Copy the rows below verbatim, from the line with "Task: Open SEO工具 toolbox icon" up to and including the line with "The height and width of the screenshot is (698, 1174).".

_Provided records:_
..............................
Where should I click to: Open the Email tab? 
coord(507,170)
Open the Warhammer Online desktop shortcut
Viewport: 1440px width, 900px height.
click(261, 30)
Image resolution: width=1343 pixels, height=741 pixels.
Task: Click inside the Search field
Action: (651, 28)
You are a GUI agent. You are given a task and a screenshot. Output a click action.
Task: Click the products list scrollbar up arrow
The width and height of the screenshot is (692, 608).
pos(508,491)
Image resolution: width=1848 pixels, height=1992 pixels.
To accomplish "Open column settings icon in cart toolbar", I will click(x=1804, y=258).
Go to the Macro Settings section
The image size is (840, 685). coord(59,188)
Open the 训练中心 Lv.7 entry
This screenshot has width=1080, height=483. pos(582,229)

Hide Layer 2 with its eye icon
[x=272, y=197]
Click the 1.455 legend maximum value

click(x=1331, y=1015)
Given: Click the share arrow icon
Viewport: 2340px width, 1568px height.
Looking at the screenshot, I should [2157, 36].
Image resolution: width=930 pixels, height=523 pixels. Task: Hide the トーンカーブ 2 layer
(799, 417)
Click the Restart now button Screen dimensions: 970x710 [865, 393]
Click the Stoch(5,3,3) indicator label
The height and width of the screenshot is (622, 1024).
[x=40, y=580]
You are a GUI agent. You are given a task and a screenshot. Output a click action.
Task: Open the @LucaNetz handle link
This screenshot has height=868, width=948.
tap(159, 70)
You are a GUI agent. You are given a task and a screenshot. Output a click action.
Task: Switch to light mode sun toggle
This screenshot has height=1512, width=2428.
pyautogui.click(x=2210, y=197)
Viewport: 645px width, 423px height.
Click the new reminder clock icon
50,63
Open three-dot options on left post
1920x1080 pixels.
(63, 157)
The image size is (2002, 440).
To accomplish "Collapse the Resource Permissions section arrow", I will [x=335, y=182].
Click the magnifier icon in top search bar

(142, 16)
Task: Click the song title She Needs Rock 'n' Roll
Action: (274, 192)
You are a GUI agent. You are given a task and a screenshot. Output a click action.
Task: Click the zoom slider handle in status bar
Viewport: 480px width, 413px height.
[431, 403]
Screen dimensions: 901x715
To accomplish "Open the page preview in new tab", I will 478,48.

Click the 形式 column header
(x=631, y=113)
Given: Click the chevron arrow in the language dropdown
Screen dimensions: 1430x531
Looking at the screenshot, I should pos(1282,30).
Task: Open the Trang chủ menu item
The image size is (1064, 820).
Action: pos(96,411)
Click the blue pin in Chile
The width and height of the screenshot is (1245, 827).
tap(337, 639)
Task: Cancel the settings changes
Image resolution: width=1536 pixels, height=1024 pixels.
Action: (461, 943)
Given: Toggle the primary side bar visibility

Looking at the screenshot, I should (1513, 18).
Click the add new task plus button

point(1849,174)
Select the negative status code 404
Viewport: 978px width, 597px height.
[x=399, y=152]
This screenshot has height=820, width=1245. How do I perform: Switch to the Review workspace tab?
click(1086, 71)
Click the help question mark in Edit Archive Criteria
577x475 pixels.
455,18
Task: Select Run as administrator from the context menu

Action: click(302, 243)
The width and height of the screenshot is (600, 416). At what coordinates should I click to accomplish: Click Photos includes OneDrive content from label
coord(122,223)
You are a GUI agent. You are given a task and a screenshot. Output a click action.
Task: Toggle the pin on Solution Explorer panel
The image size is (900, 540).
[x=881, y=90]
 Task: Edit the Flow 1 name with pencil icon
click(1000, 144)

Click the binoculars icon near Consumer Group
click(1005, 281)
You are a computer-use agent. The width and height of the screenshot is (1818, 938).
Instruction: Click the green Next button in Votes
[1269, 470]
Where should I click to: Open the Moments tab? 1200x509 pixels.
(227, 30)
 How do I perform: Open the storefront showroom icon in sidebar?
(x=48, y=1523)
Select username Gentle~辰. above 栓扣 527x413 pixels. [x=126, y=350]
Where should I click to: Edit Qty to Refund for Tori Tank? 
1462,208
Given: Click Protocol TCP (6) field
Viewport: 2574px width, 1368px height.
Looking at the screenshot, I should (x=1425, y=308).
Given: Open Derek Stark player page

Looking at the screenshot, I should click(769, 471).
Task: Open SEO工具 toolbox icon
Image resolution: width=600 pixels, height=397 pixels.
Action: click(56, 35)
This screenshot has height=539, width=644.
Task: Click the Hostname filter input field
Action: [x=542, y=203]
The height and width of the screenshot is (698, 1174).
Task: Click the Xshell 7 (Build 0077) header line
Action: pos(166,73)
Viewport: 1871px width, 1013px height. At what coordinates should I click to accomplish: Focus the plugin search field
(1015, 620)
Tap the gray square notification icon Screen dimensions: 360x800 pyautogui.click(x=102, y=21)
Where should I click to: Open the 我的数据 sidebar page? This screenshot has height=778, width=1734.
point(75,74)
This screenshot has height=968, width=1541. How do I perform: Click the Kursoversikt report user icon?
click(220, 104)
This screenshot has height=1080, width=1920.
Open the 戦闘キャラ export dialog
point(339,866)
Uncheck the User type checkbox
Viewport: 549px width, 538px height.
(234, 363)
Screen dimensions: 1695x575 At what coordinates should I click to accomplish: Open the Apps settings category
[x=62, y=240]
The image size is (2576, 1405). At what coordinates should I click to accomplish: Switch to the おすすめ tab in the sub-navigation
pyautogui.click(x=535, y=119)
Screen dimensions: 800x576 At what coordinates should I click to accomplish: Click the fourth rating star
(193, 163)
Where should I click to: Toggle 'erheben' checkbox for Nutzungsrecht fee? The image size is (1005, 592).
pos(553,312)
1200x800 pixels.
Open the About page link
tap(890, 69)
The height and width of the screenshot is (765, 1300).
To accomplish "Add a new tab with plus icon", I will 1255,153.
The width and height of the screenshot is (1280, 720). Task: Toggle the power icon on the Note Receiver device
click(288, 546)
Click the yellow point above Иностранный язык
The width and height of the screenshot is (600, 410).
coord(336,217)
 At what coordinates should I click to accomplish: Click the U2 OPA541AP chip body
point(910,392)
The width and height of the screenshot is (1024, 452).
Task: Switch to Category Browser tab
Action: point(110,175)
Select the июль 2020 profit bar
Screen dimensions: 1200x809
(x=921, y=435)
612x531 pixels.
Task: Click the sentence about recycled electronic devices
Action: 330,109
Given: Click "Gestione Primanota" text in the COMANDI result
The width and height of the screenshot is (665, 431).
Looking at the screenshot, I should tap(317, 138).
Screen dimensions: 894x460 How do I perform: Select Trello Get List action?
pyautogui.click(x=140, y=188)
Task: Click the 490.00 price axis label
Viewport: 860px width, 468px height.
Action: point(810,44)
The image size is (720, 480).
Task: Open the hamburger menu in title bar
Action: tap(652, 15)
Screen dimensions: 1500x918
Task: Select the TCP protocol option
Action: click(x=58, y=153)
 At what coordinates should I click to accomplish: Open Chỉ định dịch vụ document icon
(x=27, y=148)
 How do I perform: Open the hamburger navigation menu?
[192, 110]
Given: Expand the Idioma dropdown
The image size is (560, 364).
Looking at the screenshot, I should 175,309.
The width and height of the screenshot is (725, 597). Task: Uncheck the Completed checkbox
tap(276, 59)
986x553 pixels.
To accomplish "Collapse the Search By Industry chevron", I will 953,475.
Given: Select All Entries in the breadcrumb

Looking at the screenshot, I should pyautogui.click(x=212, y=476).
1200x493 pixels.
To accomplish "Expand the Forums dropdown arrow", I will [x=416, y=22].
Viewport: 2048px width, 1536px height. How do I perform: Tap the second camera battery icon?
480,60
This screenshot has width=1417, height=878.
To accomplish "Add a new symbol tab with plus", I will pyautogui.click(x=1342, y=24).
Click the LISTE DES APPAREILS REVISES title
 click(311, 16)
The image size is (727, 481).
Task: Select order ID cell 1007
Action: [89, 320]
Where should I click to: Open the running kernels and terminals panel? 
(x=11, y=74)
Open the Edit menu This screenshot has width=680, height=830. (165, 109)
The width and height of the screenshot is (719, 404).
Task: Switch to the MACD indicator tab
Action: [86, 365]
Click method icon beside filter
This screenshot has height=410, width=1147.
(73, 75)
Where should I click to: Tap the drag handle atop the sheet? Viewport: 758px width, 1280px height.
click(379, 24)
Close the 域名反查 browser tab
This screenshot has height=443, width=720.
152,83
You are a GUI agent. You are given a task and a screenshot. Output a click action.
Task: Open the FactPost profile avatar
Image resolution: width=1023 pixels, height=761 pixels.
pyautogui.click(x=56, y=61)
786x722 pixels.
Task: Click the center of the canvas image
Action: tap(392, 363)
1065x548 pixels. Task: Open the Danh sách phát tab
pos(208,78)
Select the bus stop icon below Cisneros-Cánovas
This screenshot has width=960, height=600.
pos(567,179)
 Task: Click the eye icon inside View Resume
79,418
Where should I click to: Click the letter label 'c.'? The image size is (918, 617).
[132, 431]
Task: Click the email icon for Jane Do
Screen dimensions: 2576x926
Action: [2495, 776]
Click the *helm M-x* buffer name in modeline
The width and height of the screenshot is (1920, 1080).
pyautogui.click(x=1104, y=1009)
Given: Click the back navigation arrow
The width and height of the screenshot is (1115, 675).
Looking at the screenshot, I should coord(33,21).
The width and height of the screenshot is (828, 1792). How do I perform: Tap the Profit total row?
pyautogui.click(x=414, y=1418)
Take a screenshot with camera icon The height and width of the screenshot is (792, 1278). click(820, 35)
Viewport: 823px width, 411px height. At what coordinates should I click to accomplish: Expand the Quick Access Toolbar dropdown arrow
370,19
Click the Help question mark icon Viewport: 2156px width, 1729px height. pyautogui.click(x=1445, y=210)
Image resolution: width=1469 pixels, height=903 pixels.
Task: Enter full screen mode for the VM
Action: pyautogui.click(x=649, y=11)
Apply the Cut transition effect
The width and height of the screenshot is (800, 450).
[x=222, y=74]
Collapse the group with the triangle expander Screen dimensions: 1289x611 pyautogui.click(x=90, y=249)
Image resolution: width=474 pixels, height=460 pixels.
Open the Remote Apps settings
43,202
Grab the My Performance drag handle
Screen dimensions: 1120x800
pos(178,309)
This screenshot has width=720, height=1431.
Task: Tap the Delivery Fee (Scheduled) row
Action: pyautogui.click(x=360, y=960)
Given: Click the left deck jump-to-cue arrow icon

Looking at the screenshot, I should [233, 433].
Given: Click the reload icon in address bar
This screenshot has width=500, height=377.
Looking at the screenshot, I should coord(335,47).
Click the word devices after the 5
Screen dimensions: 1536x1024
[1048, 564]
..............................
_Reply to the exercise:_
Task: Open SEO工具 toolbox icon
Image resolution: width=600 pixels, height=397 pixels.
Action: click(56, 35)
This screenshot has height=539, width=644.
Task: Click the Hostname filter input field
Action: [x=542, y=203]
The height and width of the screenshot is (698, 1174).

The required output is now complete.